**Exercise prompt:**
The listing below holds a line with "[Main menu toggle] (269, 33)" and a later line with "[Account icon link] (191, 34)". Write out those two lines and every line between them, exactly, and nothing else.

**Information shown:**
________________________________________

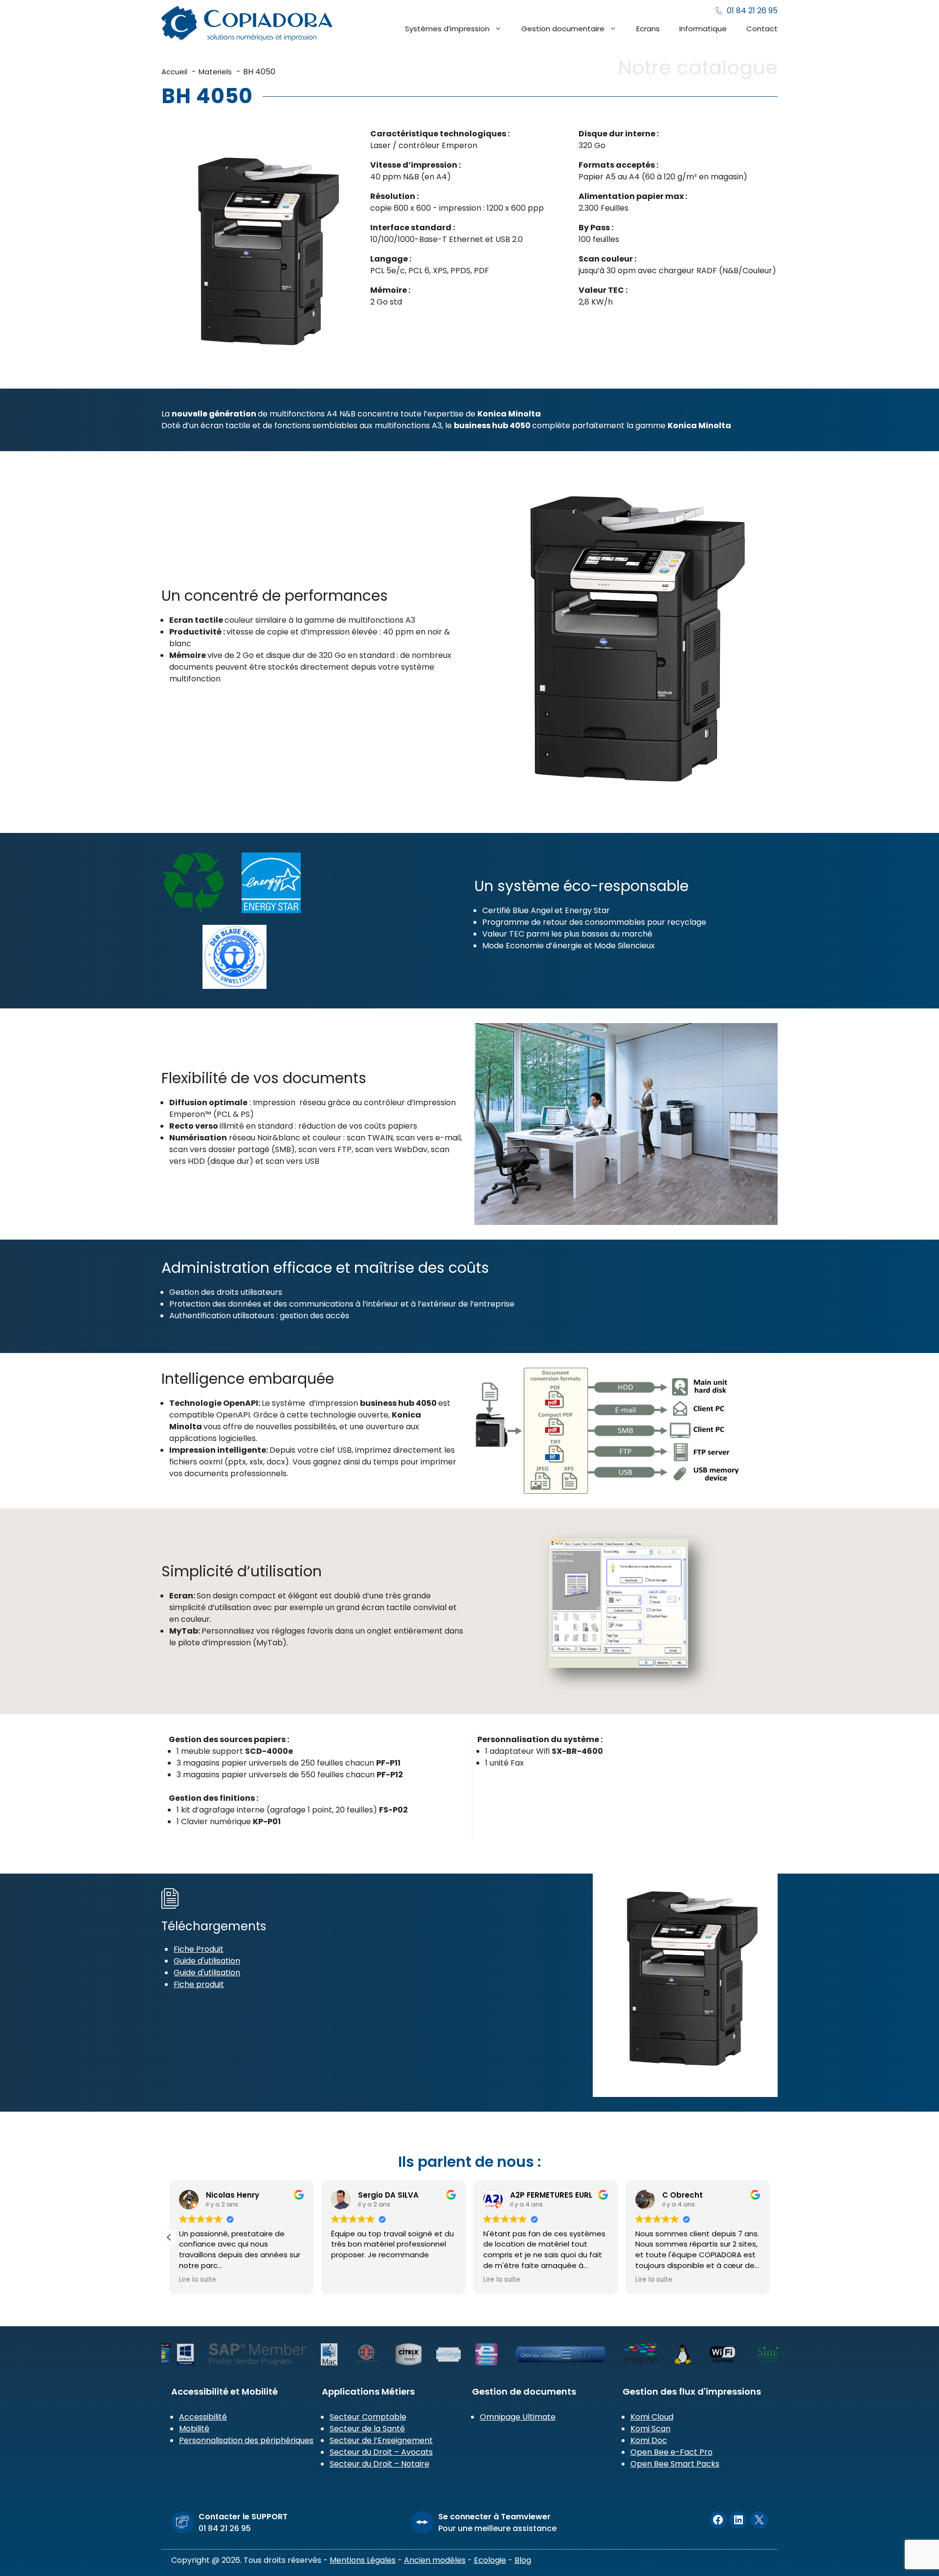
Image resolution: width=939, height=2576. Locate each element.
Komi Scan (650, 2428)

________________________________________

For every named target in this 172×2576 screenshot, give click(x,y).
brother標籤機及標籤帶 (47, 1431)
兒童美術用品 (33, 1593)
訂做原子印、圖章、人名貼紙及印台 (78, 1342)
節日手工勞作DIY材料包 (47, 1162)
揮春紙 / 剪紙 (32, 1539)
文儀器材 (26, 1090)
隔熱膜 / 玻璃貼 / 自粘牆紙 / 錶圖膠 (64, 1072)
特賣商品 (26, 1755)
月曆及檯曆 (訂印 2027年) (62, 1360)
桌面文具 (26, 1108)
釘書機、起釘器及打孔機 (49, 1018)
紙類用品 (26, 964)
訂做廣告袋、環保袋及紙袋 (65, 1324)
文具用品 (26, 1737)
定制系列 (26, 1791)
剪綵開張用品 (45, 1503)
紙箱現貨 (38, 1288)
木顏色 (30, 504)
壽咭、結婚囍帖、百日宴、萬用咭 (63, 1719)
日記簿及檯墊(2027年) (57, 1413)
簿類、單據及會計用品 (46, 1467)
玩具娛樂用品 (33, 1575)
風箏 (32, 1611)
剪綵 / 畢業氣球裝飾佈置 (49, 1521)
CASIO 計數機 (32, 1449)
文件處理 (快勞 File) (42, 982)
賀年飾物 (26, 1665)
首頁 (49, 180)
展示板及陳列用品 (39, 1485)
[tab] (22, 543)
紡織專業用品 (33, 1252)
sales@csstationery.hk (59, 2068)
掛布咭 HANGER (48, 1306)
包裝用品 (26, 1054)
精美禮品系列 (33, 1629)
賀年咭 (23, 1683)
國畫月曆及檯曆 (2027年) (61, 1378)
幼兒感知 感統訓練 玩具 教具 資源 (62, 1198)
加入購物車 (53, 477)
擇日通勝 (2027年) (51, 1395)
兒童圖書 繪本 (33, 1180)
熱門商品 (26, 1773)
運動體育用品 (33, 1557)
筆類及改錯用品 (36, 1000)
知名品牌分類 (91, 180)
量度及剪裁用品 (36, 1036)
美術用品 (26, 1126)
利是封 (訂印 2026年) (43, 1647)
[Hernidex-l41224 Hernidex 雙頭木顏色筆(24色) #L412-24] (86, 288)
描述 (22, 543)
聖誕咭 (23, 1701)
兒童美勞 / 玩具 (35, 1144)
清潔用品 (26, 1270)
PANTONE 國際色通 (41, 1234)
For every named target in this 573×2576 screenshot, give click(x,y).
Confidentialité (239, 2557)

________________________________________

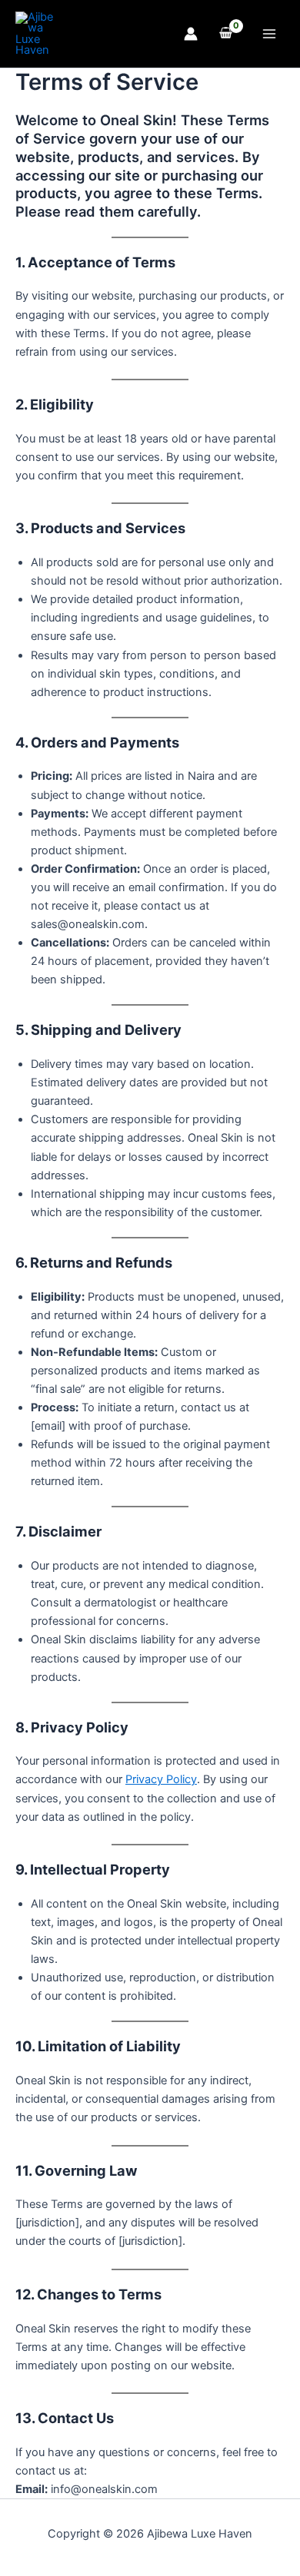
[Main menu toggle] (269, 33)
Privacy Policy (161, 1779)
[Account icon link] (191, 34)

________________________________________

**Response area:**
[Main menu toggle] (269, 33)
Privacy Policy (161, 1779)
[Account icon link] (191, 34)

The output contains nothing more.